## TASK DESCRIPTION:
Output all entries below exactly as they are given.

## STORED DATA:
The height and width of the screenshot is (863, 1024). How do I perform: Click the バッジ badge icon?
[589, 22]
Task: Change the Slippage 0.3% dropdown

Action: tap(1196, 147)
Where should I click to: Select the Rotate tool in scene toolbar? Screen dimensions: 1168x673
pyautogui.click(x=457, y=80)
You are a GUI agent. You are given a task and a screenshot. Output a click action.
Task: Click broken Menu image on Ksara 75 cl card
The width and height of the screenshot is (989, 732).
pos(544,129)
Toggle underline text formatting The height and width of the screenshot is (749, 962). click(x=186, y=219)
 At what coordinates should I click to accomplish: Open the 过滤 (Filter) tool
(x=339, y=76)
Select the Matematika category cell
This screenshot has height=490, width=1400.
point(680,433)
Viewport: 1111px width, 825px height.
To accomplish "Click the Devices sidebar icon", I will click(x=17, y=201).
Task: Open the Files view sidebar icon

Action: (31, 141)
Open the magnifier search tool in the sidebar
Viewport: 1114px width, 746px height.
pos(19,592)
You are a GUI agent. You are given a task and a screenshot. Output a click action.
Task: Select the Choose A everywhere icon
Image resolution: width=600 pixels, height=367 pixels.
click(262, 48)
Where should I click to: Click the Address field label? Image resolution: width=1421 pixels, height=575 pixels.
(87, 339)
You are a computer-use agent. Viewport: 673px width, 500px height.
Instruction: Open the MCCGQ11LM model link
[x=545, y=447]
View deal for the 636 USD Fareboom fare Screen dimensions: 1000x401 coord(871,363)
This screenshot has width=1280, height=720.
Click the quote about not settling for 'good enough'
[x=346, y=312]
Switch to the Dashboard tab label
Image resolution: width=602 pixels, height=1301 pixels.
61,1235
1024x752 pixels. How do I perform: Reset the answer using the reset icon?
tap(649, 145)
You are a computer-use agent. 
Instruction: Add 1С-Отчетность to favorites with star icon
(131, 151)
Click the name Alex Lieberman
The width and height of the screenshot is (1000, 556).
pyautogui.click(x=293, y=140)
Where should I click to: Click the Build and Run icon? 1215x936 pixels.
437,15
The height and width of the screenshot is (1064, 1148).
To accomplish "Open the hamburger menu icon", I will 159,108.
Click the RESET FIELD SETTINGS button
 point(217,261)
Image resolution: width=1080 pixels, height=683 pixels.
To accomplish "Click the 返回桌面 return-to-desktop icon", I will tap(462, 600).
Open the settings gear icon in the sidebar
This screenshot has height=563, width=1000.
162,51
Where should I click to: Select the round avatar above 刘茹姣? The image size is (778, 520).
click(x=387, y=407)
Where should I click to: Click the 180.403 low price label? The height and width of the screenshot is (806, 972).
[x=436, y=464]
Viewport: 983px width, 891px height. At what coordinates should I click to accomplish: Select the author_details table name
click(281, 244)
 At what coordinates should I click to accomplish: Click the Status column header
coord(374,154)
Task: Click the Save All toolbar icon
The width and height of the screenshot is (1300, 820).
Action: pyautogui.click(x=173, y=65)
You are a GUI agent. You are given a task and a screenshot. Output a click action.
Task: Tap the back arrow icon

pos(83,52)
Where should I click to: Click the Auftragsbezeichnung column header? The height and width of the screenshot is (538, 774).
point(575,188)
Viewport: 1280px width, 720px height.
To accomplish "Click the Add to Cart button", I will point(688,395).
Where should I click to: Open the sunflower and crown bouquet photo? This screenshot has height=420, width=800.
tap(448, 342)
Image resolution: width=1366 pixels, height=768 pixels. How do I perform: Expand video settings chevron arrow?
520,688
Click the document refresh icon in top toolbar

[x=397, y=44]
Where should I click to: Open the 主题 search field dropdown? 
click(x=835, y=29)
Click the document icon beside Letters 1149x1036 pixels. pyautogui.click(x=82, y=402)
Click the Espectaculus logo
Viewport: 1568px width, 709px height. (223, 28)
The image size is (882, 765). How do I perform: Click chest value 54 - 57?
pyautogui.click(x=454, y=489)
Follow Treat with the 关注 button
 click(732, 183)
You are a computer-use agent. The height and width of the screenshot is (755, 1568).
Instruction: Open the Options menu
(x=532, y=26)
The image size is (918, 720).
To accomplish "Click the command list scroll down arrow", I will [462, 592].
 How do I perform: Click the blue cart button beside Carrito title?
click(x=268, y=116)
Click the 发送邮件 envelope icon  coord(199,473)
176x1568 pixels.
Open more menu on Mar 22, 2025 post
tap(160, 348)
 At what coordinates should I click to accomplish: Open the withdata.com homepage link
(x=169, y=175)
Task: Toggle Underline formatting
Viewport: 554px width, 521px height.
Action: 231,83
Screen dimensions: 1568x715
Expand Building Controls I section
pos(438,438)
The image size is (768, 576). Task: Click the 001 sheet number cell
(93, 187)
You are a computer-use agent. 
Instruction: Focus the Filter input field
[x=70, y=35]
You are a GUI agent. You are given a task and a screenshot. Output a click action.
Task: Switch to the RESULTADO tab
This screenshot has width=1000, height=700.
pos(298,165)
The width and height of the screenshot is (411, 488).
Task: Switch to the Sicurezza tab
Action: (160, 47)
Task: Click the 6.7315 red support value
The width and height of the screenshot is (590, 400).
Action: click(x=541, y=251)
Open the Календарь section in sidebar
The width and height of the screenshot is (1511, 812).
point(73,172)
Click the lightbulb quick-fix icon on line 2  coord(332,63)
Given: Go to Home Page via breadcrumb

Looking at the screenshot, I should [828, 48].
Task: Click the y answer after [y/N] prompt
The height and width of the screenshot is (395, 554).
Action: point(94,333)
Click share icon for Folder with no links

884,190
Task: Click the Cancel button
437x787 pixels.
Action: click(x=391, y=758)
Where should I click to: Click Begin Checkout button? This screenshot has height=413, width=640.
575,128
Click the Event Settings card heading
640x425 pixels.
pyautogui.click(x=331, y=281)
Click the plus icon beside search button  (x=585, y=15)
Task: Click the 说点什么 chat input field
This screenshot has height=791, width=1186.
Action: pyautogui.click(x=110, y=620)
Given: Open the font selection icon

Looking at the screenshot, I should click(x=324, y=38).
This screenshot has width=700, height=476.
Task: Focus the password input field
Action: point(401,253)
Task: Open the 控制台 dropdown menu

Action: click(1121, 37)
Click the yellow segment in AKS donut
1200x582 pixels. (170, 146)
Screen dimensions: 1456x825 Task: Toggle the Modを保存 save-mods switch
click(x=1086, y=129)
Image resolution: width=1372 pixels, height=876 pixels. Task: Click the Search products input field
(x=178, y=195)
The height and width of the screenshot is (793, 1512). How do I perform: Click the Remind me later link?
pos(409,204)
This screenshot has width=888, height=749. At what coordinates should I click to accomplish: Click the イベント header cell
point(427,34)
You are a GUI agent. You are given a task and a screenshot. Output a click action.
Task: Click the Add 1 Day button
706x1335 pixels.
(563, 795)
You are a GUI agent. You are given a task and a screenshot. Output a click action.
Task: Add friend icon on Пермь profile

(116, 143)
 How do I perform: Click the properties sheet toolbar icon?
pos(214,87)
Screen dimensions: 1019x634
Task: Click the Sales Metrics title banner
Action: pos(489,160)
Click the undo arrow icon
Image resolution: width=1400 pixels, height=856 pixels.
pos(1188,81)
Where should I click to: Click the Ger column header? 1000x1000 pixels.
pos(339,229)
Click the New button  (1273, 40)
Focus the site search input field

## EXERCISE OUTPUT:
The height and width of the screenshot is (863, 1024). How do I perform: Click the バッジ badge icon?
[589, 22]
Task: Change the Slippage 0.3% dropdown

Action: tap(1196, 147)
Where should I click to: Select the Rotate tool in scene toolbar? Screen dimensions: 1168x673
pyautogui.click(x=457, y=80)
You are a GUI agent. You are given a task and a screenshot. Output a click action.
Task: Click broken Menu image on Ksara 75 cl card
The width and height of the screenshot is (989, 732).
pos(544,129)
Toggle underline text formatting The height and width of the screenshot is (749, 962). click(x=186, y=219)
 At what coordinates should I click to accomplish: Open the 过滤 (Filter) tool
(x=339, y=76)
Select the Matematika category cell
This screenshot has height=490, width=1400.
point(680,433)
Viewport: 1111px width, 825px height.
To accomplish "Click the Devices sidebar icon", I will click(x=17, y=201).
Task: Open the Files view sidebar icon

Action: (31, 141)
Open the magnifier search tool in the sidebar
Viewport: 1114px width, 746px height.
pos(19,592)
You are a GUI agent. You are given a task and a screenshot. Output a click action.
Task: Select the Choose A everywhere icon
Image resolution: width=600 pixels, height=367 pixels.
click(262, 48)
Where should I click to: Click the Address field label? Image resolution: width=1421 pixels, height=575 pixels.
(87, 339)
You are a computer-use agent. Viewport: 673px width, 500px height.
Instruction: Open the MCCGQ11LM model link
[x=545, y=447]
View deal for the 636 USD Fareboom fare Screen dimensions: 1000x401 coord(871,363)
This screenshot has width=1280, height=720.
Click the quote about not settling for 'good enough'
[x=346, y=312]
Switch to the Dashboard tab label
Image resolution: width=602 pixels, height=1301 pixels.
61,1235
1024x752 pixels. How do I perform: Reset the answer using the reset icon?
tap(649, 145)
You are a computer-use agent. 
Instruction: Add 1С-Отчетность to favorites with star icon
(131, 151)
Click the name Alex Lieberman
The width and height of the screenshot is (1000, 556).
pyautogui.click(x=293, y=140)
Where should I click to: Click the Build and Run icon? 1215x936 pixels.
437,15
The height and width of the screenshot is (1064, 1148).
To accomplish "Open the hamburger menu icon", I will 159,108.
Click the RESET FIELD SETTINGS button
 point(217,261)
Image resolution: width=1080 pixels, height=683 pixels.
To accomplish "Click the 返回桌面 return-to-desktop icon", I will tap(462, 600).
Open the settings gear icon in the sidebar
This screenshot has height=563, width=1000.
162,51
Where should I click to: Select the round avatar above 刘茹姣? The image size is (778, 520).
click(x=387, y=407)
Where should I click to: Click the 180.403 low price label? The height and width of the screenshot is (806, 972).
[x=436, y=464]
Viewport: 983px width, 891px height. At what coordinates should I click to accomplish: Select the author_details table name
click(281, 244)
 At what coordinates should I click to accomplish: Click the Status column header
coord(374,154)
Task: Click the Save All toolbar icon
The width and height of the screenshot is (1300, 820).
Action: pyautogui.click(x=173, y=65)
You are a GUI agent. You are given a task and a screenshot. Output a click action.
Task: Tap the back arrow icon

pos(83,52)
Where should I click to: Click the Auftragsbezeichnung column header? The height and width of the screenshot is (538, 774).
point(575,188)
Viewport: 1280px width, 720px height.
To accomplish "Click the Add to Cart button", I will point(688,395).
Where should I click to: Open the sunflower and crown bouquet photo? This screenshot has height=420, width=800.
tap(448, 342)
Image resolution: width=1366 pixels, height=768 pixels. How do I perform: Expand video settings chevron arrow?
520,688
Click the document refresh icon in top toolbar

[x=397, y=44]
Where should I click to: Open the 主题 search field dropdown? 
click(x=835, y=29)
Click the document icon beside Letters 1149x1036 pixels. pyautogui.click(x=82, y=402)
Click the Espectaculus logo
Viewport: 1568px width, 709px height. (223, 28)
The image size is (882, 765). How do I perform: Click chest value 54 - 57?
pyautogui.click(x=454, y=489)
Follow Treat with the 关注 button
 click(732, 183)
You are a computer-use agent. The height and width of the screenshot is (755, 1568).
Instruction: Open the Options menu
(x=532, y=26)
The image size is (918, 720).
To accomplish "Click the command list scroll down arrow", I will [462, 592].
 How do I perform: Click the blue cart button beside Carrito title?
click(x=268, y=116)
Click the 发送邮件 envelope icon  coord(199,473)
176x1568 pixels.
Open more menu on Mar 22, 2025 post
tap(160, 348)
 At what coordinates should I click to accomplish: Open the withdata.com homepage link
(x=169, y=175)
Task: Toggle Underline formatting
Viewport: 554px width, 521px height.
Action: 231,83
Screen dimensions: 1568x715
Expand Building Controls I section
pos(438,438)
The image size is (768, 576). Task: Click the 001 sheet number cell
(93, 187)
You are a computer-use agent. 
Instruction: Focus the Filter input field
[x=70, y=35]
You are a GUI agent. You are given a task and a screenshot. Output a click action.
Task: Switch to the RESULTADO tab
This screenshot has width=1000, height=700.
pos(298,165)
The width and height of the screenshot is (411, 488).
Task: Switch to the Sicurezza tab
Action: (160, 47)
Task: Click the 6.7315 red support value
The width and height of the screenshot is (590, 400).
Action: click(x=541, y=251)
Open the Календарь section in sidebar
The width and height of the screenshot is (1511, 812).
point(73,172)
Click the lightbulb quick-fix icon on line 2  coord(332,63)
Given: Go to Home Page via breadcrumb

Looking at the screenshot, I should [828, 48].
Task: Click the y answer after [y/N] prompt
The height and width of the screenshot is (395, 554).
Action: point(94,333)
Click share icon for Folder with no links

884,190
Task: Click the Cancel button
437x787 pixels.
Action: click(x=391, y=758)
Where should I click to: Click Begin Checkout button? This screenshot has height=413, width=640.
575,128
Click the Event Settings card heading
640x425 pixels.
pyautogui.click(x=331, y=281)
Click the plus icon beside search button  (x=585, y=15)
Task: Click the 说点什么 chat input field
This screenshot has height=791, width=1186.
Action: pyautogui.click(x=110, y=620)
Given: Open the font selection icon

Looking at the screenshot, I should click(x=324, y=38).
This screenshot has width=700, height=476.
Task: Focus the password input field
Action: point(401,253)
Task: Open the 控制台 dropdown menu

Action: click(1121, 37)
Click the yellow segment in AKS donut
1200x582 pixels. (170, 146)
Screen dimensions: 1456x825 Task: Toggle the Modを保存 save-mods switch
click(x=1086, y=129)
Image resolution: width=1372 pixels, height=876 pixels. Task: Click the Search products input field
(x=178, y=195)
The height and width of the screenshot is (793, 1512). How do I perform: Click the Remind me later link?
pos(409,204)
This screenshot has width=888, height=749. At what coordinates should I click to accomplish: Click the イベント header cell
point(427,34)
You are a GUI agent. You are given a task and a screenshot. Output a click action.
Task: Click the Add 1 Day button
706x1335 pixels.
(563, 795)
You are a GUI agent. You are given a task and a screenshot. Output a click action.
Task: Add friend icon on Пермь profile

(116, 143)
 How do I perform: Click the properties sheet toolbar icon?
pos(214,87)
Screen dimensions: 1019x634
Task: Click the Sales Metrics title banner
Action: pos(489,160)
Click the undo arrow icon
Image resolution: width=1400 pixels, height=856 pixels.
pos(1188,81)
Where should I click to: Click the Ger column header? 1000x1000 pixels.
pos(339,229)
Click the New button  (1273, 40)
Focus the site search input field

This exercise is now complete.